Every entry below must be transcribed exactly, with no line missing.
______________________________
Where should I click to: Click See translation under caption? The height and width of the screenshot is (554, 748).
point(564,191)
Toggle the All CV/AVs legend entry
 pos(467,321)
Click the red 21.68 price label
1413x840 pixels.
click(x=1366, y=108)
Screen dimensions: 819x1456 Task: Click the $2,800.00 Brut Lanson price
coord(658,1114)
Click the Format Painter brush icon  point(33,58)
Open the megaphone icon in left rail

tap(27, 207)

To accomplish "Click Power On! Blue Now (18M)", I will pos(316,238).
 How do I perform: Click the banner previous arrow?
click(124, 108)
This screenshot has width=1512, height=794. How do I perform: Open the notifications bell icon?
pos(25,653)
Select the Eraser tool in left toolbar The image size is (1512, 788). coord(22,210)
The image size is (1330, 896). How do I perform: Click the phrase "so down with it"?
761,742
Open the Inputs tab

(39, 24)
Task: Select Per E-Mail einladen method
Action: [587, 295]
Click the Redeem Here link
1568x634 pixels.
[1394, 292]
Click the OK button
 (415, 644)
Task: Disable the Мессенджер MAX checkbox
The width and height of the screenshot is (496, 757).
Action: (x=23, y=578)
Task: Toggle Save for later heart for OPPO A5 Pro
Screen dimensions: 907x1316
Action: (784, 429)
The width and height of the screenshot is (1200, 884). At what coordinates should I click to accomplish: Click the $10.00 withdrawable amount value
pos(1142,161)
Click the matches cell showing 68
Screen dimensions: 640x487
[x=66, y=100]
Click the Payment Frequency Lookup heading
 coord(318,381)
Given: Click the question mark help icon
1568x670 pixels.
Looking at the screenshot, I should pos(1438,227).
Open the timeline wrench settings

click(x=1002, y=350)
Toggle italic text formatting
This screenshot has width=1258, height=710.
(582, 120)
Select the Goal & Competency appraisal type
______________________________
RESULT —
Where should I click to: Click See translation under caption? The height and width of the screenshot is (554, 748).
point(564,191)
Toggle the All CV/AVs legend entry
 pos(467,321)
Click the red 21.68 price label
1413x840 pixels.
click(x=1366, y=108)
Screen dimensions: 819x1456 Task: Click the $2,800.00 Brut Lanson price
coord(658,1114)
Click the Format Painter brush icon  point(33,58)
Open the megaphone icon in left rail

tap(27, 207)

To accomplish "Click Power On! Blue Now (18M)", I will pos(316,238).
 How do I perform: Click the banner previous arrow?
click(124, 108)
This screenshot has width=1512, height=794. How do I perform: Open the notifications bell icon?
pos(25,653)
Select the Eraser tool in left toolbar The image size is (1512, 788). coord(22,210)
The image size is (1330, 896). How do I perform: Click the phrase "so down with it"?
761,742
Open the Inputs tab

(39, 24)
Task: Select Per E-Mail einladen method
Action: [587, 295]
Click the Redeem Here link
1568x634 pixels.
[1394, 292]
Click the OK button
 (415, 644)
Task: Disable the Мессенджер MAX checkbox
The width and height of the screenshot is (496, 757).
Action: (x=23, y=578)
Task: Toggle Save for later heart for OPPO A5 Pro
Screen dimensions: 907x1316
Action: (784, 429)
The width and height of the screenshot is (1200, 884). At what coordinates should I click to accomplish: Click the $10.00 withdrawable amount value
pos(1142,161)
Click the matches cell showing 68
Screen dimensions: 640x487
[x=66, y=100]
Click the Payment Frequency Lookup heading
 coord(318,381)
Given: Click the question mark help icon
1568x670 pixels.
Looking at the screenshot, I should pos(1438,227).
Open the timeline wrench settings

click(x=1002, y=350)
Toggle italic text formatting
This screenshot has width=1258, height=710.
(582, 120)
Select the Goal & Competency appraisal type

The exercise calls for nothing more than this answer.